過去10年以上、アジア圏に駐在した人間として「駐在員候補の目利き」をお手伝いさせて頂く事がある。
駐在員を送り出す側も、送り出される側も海外での経験が薄いという事で、面談や現場に送り込んでのブートキャンプ方式による評価をさせていただいている。
以前は、海外工場等の立ち上げ、管理要員というニーズが多かったものの、最近では現場でマーケティングを行う、所謂BtoC業務を担う人材へのリクエストが多い。
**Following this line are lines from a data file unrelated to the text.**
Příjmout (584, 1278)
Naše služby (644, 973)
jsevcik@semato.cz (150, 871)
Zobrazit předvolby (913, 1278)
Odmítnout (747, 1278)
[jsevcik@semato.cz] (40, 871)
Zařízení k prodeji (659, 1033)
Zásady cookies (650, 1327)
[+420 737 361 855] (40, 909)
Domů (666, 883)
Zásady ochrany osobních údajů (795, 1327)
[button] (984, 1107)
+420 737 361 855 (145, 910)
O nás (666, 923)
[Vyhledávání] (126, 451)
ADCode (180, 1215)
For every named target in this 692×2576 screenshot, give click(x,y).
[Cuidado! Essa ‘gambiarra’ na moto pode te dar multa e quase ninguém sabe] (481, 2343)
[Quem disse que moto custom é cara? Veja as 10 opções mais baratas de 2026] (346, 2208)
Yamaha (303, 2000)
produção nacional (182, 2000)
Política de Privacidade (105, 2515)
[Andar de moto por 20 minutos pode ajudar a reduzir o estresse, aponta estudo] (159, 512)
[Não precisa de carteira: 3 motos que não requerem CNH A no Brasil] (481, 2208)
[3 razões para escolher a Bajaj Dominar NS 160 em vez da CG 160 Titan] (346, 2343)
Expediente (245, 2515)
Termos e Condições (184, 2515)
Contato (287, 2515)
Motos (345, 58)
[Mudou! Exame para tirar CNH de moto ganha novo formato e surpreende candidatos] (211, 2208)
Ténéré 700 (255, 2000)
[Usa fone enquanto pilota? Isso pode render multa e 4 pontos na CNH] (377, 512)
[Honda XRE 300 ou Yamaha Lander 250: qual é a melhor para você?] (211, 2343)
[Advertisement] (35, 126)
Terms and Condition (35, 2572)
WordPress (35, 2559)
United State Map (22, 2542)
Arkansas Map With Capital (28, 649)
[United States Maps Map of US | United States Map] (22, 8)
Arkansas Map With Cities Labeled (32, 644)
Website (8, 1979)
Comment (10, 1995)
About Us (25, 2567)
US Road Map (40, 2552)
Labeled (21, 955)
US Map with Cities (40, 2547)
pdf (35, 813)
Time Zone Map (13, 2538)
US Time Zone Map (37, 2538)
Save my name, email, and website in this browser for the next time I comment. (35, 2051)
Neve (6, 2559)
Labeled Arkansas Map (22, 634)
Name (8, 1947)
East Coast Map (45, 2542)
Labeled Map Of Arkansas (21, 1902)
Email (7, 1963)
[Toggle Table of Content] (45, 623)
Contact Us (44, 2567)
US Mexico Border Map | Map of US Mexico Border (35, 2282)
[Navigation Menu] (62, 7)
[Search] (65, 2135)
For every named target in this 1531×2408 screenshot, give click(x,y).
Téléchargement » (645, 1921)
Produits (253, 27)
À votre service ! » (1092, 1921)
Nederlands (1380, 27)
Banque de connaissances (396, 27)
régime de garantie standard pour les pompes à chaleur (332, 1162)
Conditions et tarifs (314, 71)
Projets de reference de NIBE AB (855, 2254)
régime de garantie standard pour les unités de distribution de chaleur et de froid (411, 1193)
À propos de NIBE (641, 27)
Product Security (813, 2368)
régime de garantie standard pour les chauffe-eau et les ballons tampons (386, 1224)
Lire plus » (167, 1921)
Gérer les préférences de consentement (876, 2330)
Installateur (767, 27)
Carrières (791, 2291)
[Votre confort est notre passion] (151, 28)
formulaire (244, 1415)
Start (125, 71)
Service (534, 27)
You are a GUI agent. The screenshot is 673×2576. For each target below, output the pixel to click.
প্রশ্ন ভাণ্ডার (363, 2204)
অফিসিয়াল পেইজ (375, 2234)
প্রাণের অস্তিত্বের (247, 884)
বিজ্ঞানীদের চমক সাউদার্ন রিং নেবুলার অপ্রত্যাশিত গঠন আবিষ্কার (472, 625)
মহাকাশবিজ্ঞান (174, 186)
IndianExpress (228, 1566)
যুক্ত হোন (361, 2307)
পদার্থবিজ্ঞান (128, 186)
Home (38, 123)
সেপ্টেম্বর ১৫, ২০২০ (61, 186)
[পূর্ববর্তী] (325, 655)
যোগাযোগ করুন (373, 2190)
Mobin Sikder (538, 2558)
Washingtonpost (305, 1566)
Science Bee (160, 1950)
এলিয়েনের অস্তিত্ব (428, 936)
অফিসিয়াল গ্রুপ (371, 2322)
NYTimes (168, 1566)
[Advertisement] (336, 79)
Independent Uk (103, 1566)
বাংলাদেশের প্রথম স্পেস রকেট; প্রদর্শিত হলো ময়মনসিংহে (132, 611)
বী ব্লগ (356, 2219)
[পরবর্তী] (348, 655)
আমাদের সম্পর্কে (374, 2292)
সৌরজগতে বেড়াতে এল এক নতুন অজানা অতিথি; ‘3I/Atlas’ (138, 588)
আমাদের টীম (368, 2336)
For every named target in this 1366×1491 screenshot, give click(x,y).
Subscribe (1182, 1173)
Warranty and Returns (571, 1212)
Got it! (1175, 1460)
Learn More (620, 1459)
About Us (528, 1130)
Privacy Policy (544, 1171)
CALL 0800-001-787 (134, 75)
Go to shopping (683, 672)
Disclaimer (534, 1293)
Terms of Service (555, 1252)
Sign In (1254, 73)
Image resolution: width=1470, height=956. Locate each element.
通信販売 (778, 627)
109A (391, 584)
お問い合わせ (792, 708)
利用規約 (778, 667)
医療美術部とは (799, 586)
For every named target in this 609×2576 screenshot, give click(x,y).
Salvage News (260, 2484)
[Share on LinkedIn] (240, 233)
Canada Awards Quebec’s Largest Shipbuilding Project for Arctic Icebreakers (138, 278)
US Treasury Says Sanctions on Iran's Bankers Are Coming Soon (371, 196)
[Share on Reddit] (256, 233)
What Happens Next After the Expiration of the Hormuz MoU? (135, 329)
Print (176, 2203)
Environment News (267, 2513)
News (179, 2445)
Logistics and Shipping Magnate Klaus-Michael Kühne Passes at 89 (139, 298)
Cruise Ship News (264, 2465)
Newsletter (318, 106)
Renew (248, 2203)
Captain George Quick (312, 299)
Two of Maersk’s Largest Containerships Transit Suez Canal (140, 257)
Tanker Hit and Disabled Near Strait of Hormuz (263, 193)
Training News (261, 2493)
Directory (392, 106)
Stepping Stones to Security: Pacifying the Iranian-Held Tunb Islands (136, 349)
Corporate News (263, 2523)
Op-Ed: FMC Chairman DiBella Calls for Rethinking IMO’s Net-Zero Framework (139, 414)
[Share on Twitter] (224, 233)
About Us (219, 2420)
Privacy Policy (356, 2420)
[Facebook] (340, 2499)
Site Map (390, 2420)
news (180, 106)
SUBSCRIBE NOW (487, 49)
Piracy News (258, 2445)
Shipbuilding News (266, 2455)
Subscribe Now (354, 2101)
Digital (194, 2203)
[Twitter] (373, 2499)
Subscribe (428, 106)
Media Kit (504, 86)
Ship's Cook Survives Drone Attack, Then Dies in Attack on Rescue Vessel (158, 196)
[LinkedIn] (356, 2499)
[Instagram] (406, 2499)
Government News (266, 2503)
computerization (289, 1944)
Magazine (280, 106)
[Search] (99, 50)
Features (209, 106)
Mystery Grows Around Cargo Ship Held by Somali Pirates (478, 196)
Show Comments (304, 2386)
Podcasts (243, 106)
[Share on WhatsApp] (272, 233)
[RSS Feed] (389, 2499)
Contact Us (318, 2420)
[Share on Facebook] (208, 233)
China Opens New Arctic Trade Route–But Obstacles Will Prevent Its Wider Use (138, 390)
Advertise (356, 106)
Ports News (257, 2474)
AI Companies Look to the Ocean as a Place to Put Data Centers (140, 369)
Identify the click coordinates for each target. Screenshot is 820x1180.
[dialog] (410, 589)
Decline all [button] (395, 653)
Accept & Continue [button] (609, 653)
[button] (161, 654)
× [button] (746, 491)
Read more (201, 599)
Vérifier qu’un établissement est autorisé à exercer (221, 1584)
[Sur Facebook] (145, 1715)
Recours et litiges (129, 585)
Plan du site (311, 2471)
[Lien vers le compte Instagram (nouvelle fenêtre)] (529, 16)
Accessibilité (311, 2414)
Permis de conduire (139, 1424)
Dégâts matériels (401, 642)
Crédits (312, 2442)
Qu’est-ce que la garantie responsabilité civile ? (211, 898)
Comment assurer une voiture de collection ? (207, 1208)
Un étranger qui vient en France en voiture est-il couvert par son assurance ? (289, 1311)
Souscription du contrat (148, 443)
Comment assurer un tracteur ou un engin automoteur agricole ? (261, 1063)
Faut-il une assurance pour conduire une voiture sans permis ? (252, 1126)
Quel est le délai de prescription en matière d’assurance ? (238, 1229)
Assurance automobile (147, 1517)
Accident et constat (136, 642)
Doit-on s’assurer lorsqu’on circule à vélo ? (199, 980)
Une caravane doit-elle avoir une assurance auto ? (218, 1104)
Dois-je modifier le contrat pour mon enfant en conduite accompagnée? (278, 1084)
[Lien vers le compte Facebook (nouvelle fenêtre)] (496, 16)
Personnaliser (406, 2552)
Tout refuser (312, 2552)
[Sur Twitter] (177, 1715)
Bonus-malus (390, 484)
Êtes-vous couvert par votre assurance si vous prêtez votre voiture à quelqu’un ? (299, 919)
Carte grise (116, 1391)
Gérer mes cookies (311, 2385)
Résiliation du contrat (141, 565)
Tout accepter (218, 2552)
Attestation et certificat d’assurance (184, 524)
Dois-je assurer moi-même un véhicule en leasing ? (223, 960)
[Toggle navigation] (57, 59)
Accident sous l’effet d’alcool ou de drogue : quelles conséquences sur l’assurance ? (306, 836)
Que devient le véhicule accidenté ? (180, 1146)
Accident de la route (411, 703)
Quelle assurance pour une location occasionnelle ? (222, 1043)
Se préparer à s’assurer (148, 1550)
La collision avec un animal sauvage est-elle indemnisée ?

どんな現場であれ、現地の人間と関わる上では、言語スキルよりも重要なのが「人間としての常識とスキル」なのだが、送り出す側も送り出される側も、あまりにも「人間としての常識とスキル」に欠けている事に唖然とする。
BtoCなら尚更、従業員という最も身近な顧客の目に晒されているのにである。

送り出す側にも、送り出される側にも、かならず聞く事がある。
「本質的に外国企業というのは、どんな存在だと思いますか?」

人事部からすると、送り込めと言われてタスクを実行しているに過ぎないし、駐在員候補からすると、行けと言われているのだから、考えた事すらない。

一面的な評価は避けるべきであるが、経済という観点から外国企業を眺めると、現地(外国)から富を吸い上げ、海外(日本など)へと持ち出すという構造がそこに存在している事を忘れるべきではない。
政治的なプロモーションを差し置いたとしても、中国の反日デモを目の当たりにした際に、改めてその本質を意識したものである。

そんな外国企業という本質を理解した上で、駐在員はどの様な判断を行い、どの様に振る舞うべきなのか。
スキルに傾倒する駐在員教育に対して、湘南塾では、本質を捉え、その上であるべきグローバル人材としての姿を探るための深いディスカッションを繰り広げて行きたいと考えている。